═══ Texto selecionado ═══

Por Alan Caldas – Editor
É o caso da amiga Ilvene Dillenburg.
Como profissional, a Ilvene era sem concorrência entre um grupo de mulheres que procuravam cabeleireira. E lembro dela já ali na casa onde a Nice Closs abriu o Bule Café.
O segredo dela? Ela sempre tinha horário no salão Modelling, cujo nome mesmo era “salão da Ilvene”. Encaixava quem precisava.
Nasceu no Travessão São Luiz, a Ilvene. E ali cresceu. Casou. Teve filho, o William. Mas casamento às vezes vai bem, outras mal. Ela se separou, uns 25 anos atrás. Foi um falatório do inferno. Lúcifer se alegra na desgraça. Mas ela superou.
Sofreu. Chorou. Se depreciou. Achou-se a última das mulheres, me disse um dia. Mas não se entregou. Era gigante. Levantou. E brilhou na profissão.
Uma tarde fui lá nela cortar cabelo. O salão era no outro lado da rua São Miguel. Não sei se na casa do Hess, o “Tio”, onde hoje está a Schuh Haus. Ou se era um pouco à frente, na casa do seu Osvino Petry. Só lembro que não era mais na casa do “Bule”, pois o Ricardo Scholl já havia incorporado a área para construir o São Miguel Center.
Sentei na cadeira. Ela sempre me chamava de “cara”. Nunca disse “Alan”. Era cara para lá. Cara para cá. E um dia perguntei:
– Ilvene, tu por acaso sabes meu nome?
– Claro que sei, cara ...
(Kkk... acredito que ela não sabia.)
Naquela tarde, entre uma e outra tesourada, ela disse:
– Vou para Novo Hamburgo, cara. Até já vi sala lá.
Falou assim, “en passant”, rapidamente. Me cortou o cabelo. Saí da cadeira. Paguei. E chegando ao Jornal Dois Irmãos perguntei ao Pitter:
- Temos manchete?

═══ Conjunto de dados ═══

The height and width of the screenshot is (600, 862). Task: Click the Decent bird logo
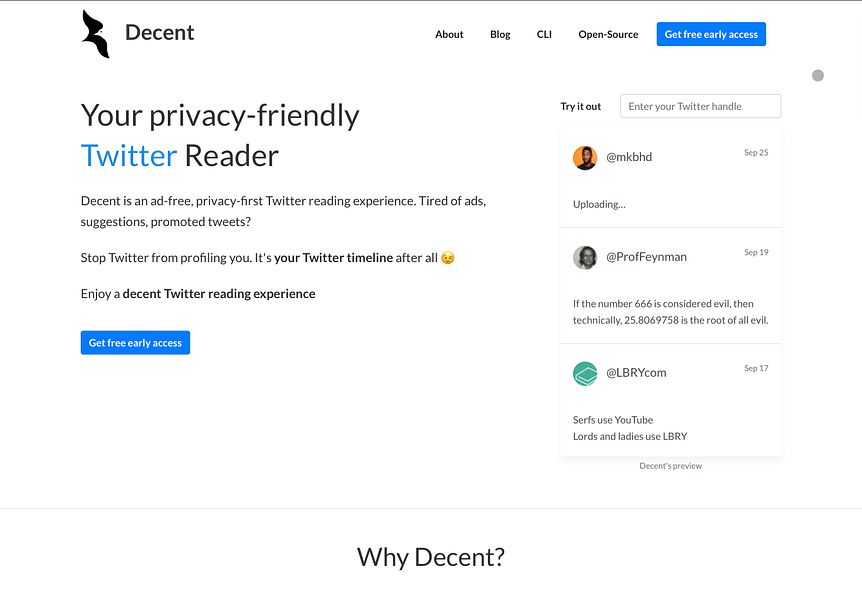pyautogui.click(x=97, y=33)
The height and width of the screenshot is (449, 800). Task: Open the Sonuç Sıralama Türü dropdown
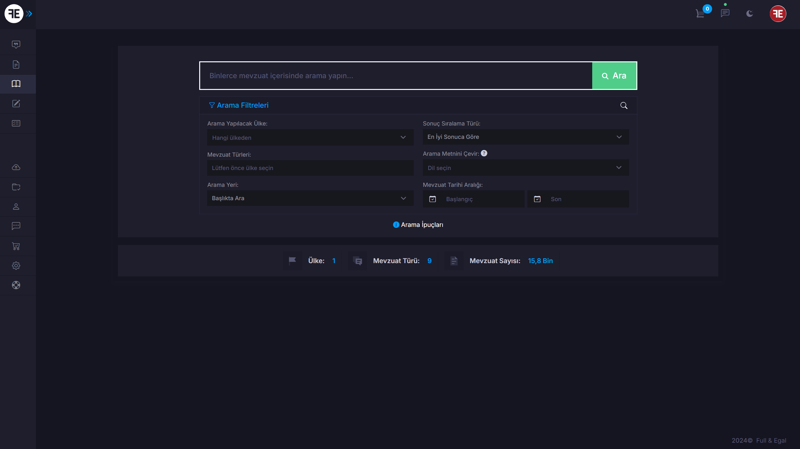coord(525,137)
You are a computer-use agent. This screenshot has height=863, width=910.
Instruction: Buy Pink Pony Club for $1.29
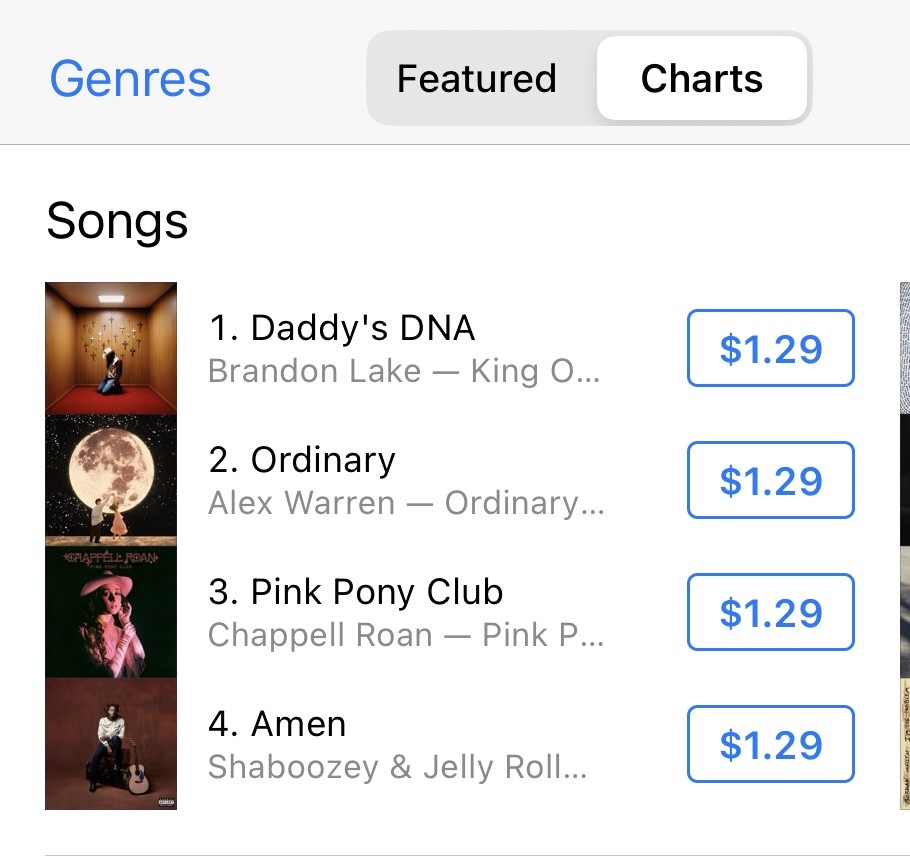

═══

Explore o material -
1. Responda às perguntas abaixo com base no texto sobre Ilvene Dillenburg.
(a) Onde Ilvene nasceu?
(b) Qual era o nome do salão em que ela trabalhava?
(c) Como se chama o filho dela?
2. Copie, do texto sobre Ilvene Dillenburg, o trecho que vai de "O segredo dela?" até "brilhou na profissão.".
3. Retome o texto sobre Ilvene Dillenburg e dê-lhe continuidade a partir da última frase apresentada.

Respostas do exercício -
1.
(a) No Travessão São Luiz.
(b) Modelling.
(c) William.

2.
O segredo dela? Ela sempre tinha horário no salão Modelling, cujo nome mesmo era “salão da Ilvene”. Encaixava quem precisava.
Nasceu no Travessão São Luiz, a Ilvene. E ali cresceu. Casou. Teve filho, o William. Mas casamento às vezes vai bem, outras mal. Ela se separou, uns 25 anos atrás. Foi um falatório do inferno. Lúcifer se alegra na desgraça. Mas ela superou.
Sofreu. Chorou. Se depreciou. Achou-se a última das mulheres, me disse um dia. Mas não se entregou. Era gigante. Levantou. E brilhou na profissão.

3.
Não tinha. Então a manchete é esta, eu disse:
Cabeleireira Ilvene vai se mudar para Novo Hamburgo. E o texto explicava a decisão dela.
Duas horas depois a edição estava na rua. E foi uma bomba.
Ilvene era famosa. E naquele dia era só disso que a cidade falava.
A Ilvene também foi surpreendida pela manchete, é claro. E no dia seguinte veio ao jornal. Entre uns “cara do Céu” e outros, ela disse que de fato ainda não estava bem certa de ir, mas que já que eu tinha escrito, então ela iria.
Foi assim que a Ilvene chegou em Novo Hamburgo.
Se alguma mulher ler este texto, lembrará que dezenas de mulheres daqui iam lá no salão dela fazer o corte e já aproveitavam para passear pela capital do Vale.
Profissão enche. E a Ilvene cansou do “cabeleireirismo”. Decidiu que queria ser terapeuta. Acreditou que a técnica de ThetaHealing era a praia dela, no mundo holístico. E estava feliz.
Mas vida vem sem aviso e sem aviso vida vai. Eis o mistério!
Um dia, a Ilvene veio ao jornal. Queria um local para os cursos dessa nova terapia. Me perguntou da chácara que temos ali no Travessão.
Lá é perfeito para os cursos, ela disse. Alto. Silencioso. Ar puro. Pomar de frutas. Pássaros. Laguinho. Conexão com o astral. Tem tudo lá, Alan, me disse ela. “Podemos fazer uma parceria, cara, o que tu achas”?
Aceitei na hora.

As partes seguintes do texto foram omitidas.